シロコのミイラ作り

シロコのミイラ作り


色彩に当てられたジャッカル、砂狼シロコはあり得たかもしれない世界線の記憶を流し込まれ狂ってしまった。

仲間を失う恐怖と、それを自身の手で行った嫌悪感。もしかしたらまた同じことが起こるのではないか?彼女はそのような妄執に取り憑かれ、やがて一つの、尋常ならざる答えに至る。

「ん、みんなミイラにする」

死と生の循環。自身の手で殺めつつ、長く隣にいられ、そして復活を望める。そんな都合のいい存在がミイラであった。


「おじさんこういうのは良くないと思うなあ〜?」

拘束具をガチャつかせ小鳥遊ホシノは言う。シロコとしても彼女を捕らえられたのは幸運だった。できれば最後に残してミイラ作りに慣れてからにしたかったが、ミイラ作りには時間がかかるし、ホシノはなかなかに聡い。恐らく途中でこの目論みは露見するだろう。ならば、最初に……。

「そう、私はいいと思う……」

鉤のついた鉄の棒をくりくりと弄びながらホシノへ近づくシロコ。ミイラとは死体の保存法でもある。内臓を残しては腐りが早い。
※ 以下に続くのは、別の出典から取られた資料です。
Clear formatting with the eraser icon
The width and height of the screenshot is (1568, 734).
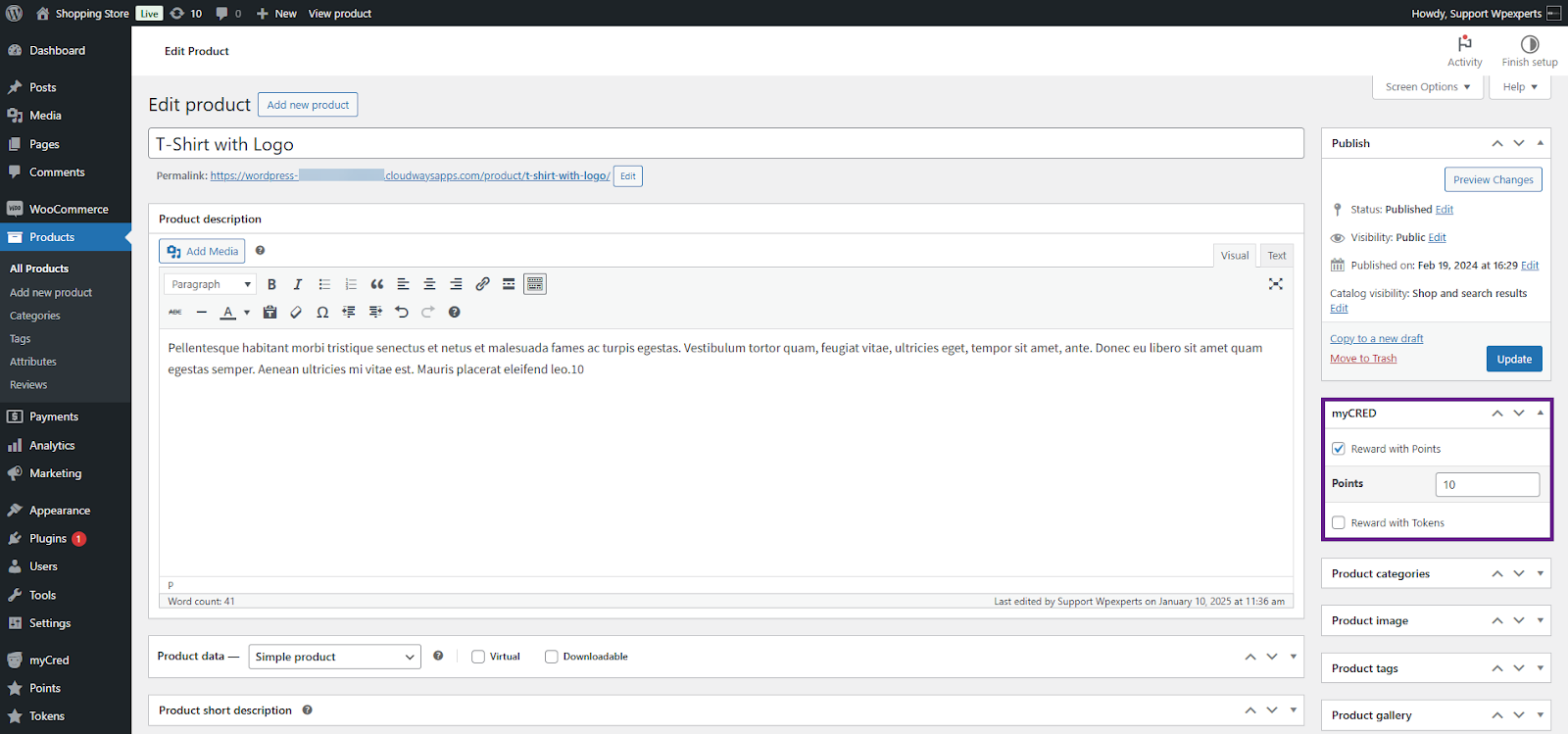click(296, 313)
そのため臓物は取り出し別で保管するか、捨ててしまう。古代のエジプトでは、脳は鼻水を作る器官とされ重要視されず、その捨ててしまう器官になっていた。

「ちょっと……冗談じゃないよ。生きたままやるの?」

「ん、最後までお話ししたいから……」

肝臓や肺など、保存する臓器は丁寧に取り出す必要がある。あくまで防腐のためであり、復活した時には一つに戻されることになっているからだ。だが、捨ててしまう脳にそんな手間をかける必要はない。先ほどの鉤付きの棒を鼻から差し込み、ゴツゴツと骨を割ってそこから脳を掻き出すのだ。

「じゃあ、行くね」

「ひゃぐっ?あえ?お、ぉおお?はが、が、あぎっ」

一息に突き刺し、脳の中ほどまで挿し込まれる。ぐりんと白目を剥き痙攣するホシノを慈しむように撫でる。
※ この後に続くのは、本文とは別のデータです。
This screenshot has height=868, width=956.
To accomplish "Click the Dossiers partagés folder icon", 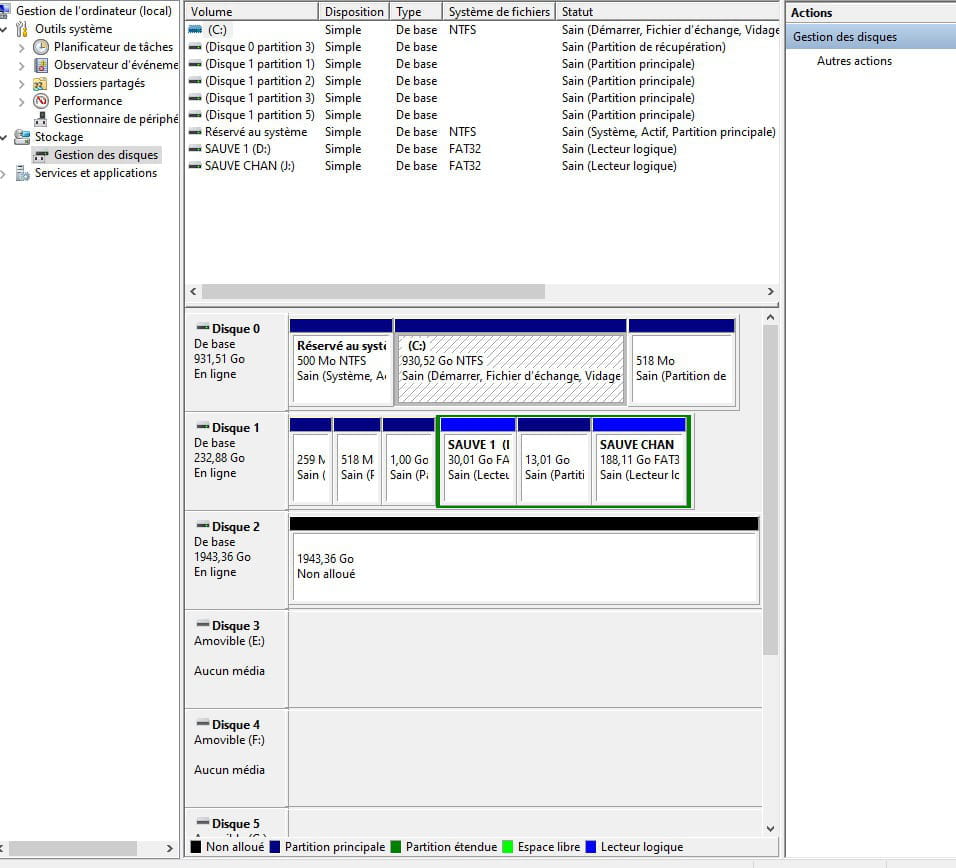I will point(41,83).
「ごめんねホシノ先輩。せめて少し気持ちよくなるようにしてあげる」

「ふぐ♡……おぎゅ♡お゛っ♡?お゛ぁ゛う゛♡ほぉう?あっ?ぴっぎゅ♡!!」

くにくにと鼻の穴から少しずつ脳を掻き出す。初めての作業であまり上手くいかないが、脳の硬さは豆腐に似ており手詰まりになってしまうことはなかった。

しばらく作業を続けてシロコは気づく。

「ん、ぐちゃぐちゃにしたほうが早い」

鉤棒を限界まで押し込み、脳をかき混ぜる。

「がぁっ♡うん゛っ?あ゛♡?ぇあ゛っ!ぐぎゅっ!い゛!い゛ぃ!にゅぴっ♡?あっ!がぁっ!ぜんぜっ!ゆ゛め゛!だずげっ!おぅ゛?んぇ♡?あっ、あは♡がっ♡」

豆腐を箸でかき混ぜる感覚とそう変わらない。その豆腐に青い春の体験と記憶を詰め込めればほぼ同じ状況だろう。もっとも豆腐と違って捨ててしまうのだが。

「先輩、さよなら」

「ん゛ぁ?へぅ……ぎっ♡み゛っ♡……ぉ……」

「……よし、次は内蔵だね」

ミイラ作りはまだ始まったばかりだ。